TEXTE FOURNI:
****************************************
Comme Etienne Gilson
le remarquait il y a longtemps déjà, la philosophie dite
"existentialiste" ne traite pas le problème posé par l'existence même
de l'être concret. Elles traitent des modalités de l'existence, mais non du
problème ontologique posé par cet exister. A la rigueur, cette philosophie
devrait avoir le courage d'aller jusqu'à professer que l'homme se crée
réellement à partir de rien: ainsi l'athéisme serait cohérent !
Mais cette proposition
elle-même est impensable : si l'homme n'existe pas, comment peut-il se créer
lui-même seul ? Et s'il existe déjà, comme c'est le cas, il lui faut bien
reconnaître qu'il n'a plus besoin, en respectant la rigueur des termes, de se
créer. L'être est pour lui reçu. Il peut
coopérer à cette création, ratifier le
don de la création, coopérer, comme le veut la théologie chrétienne orthodoxe,
à sa divinisation: mais au départ, il reçoit, il a reçu l'être. L'homme n'est
pas autocréateur.
La
théogonie, impensable pour des dieux, est impensable, nous l'avons vu,
transposée en cosmogonie. Elle est impensable aussi transposée dans le registre
de l'idéalisme. C'est sans doute pourquoi Sartre ne va pas jusque
là. Un athéisme cohérent, avec le point de départ qui est celui de
Sartre, se doit de professer: "je me suis absolument créé moi-même et je
ne dépends d'aucun autre" -exactement comme Marx et Engels professent que
le monde existe par soi et qu'il se fait lui-même !
Une fois de plus, nous
le constatons, un athéisme cohérent n'échappe pas au mythe théogonique,
impensable. L'athéisme de Sartre est purement verbal, il ne traite pas le seul
problème qui est en question: celui de l'être du monde et de l'homme.
Sartre reconnaît
lui-même que l'homme "ne s'est pas créé lui-même"(p. 37). Dire que
l'homme a été "jeté dans le monde" (ibid. )
****************************************
ITEMS DE DONNÉES:

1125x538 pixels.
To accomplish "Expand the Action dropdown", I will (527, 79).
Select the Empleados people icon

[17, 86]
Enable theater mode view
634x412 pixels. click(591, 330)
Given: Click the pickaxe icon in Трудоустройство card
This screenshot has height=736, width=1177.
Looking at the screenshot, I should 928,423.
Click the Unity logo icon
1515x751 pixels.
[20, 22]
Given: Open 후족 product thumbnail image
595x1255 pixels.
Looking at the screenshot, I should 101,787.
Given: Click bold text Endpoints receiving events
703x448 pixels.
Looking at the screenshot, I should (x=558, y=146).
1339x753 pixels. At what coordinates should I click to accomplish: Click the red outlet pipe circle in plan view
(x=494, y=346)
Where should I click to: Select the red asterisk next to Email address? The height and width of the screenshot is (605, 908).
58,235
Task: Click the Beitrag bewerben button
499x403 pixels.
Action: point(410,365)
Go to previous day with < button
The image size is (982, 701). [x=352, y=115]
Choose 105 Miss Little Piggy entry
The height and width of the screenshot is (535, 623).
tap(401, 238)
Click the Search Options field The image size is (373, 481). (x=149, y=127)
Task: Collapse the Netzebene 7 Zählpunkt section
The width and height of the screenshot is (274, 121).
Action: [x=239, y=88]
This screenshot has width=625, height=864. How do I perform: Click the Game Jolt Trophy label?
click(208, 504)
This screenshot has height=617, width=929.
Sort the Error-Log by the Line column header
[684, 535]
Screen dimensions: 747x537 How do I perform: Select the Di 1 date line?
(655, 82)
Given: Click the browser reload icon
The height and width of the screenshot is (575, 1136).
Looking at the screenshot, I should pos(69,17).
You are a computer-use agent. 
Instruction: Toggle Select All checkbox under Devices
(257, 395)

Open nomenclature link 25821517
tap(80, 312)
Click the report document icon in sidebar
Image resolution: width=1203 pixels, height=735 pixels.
****************************************
CONSIGNE: Citez le texte fourni dans son intégralité, sans modifier un seul caractère. Les items n'ont aucun rapport avec le texte fourni.

RÉPONSE ATTENDUE:
Comme Etienne Gilson
le remarquait il y a longtemps déjà, la philosophie dite
"existentialiste" ne traite pas le problème posé par l'existence même
de l'être concret. Elles traitent des modalités de l'existence, mais non du
problème ontologique posé par cet exister. A la rigueur, cette philosophie
devrait avoir le courage d'aller jusqu'à professer que l'homme se crée
réellement à partir de rien: ainsi l'athéisme serait cohérent !
Mais cette proposition
elle-même est impensable : si l'homme n'existe pas, comment peut-il se créer
lui-même seul ? Et s'il existe déjà, comme c'est le cas, il lui faut bien
reconnaître qu'il n'a plus besoin, en respectant la rigueur des termes, de se
créer. L'être est pour lui reçu. Il peut
coopérer à cette création, ratifier le
don de la création, coopérer, comme le veut la théologie chrétienne orthodoxe,
à sa divinisation: mais au départ, il reçoit, il a reçu l'être. L'homme n'est
pas autocréateur.
La
théogonie, impensable pour des dieux, est impensable, nous l'avons vu,
transposée en cosmogonie. Elle est impensable aussi transposée dans le registre
de l'idéalisme. C'est sans doute pourquoi Sartre ne va pas jusque
là. Un athéisme cohérent, avec le point de départ qui est celui de
Sartre, se doit de professer: "je me suis absolument créé moi-même et je
ne dépends d'aucun autre" -exactement comme Marx et Engels professent que
le monde existe par soi et qu'il se fait lui-même !
Une fois de plus, nous
le constatons, un athéisme cohérent n'échappe pas au mythe théogonique,
impensable. L'athéisme de Sartre est purement verbal, il ne traite pas le seul
problème qui est en question: celui de l'être du monde et de l'homme.
Sartre reconnaît
lui-même que l'homme "ne s'est pas créé lui-même"(p. 37). Dire que
l'homme a été "jeté dans le monde" (ibid. )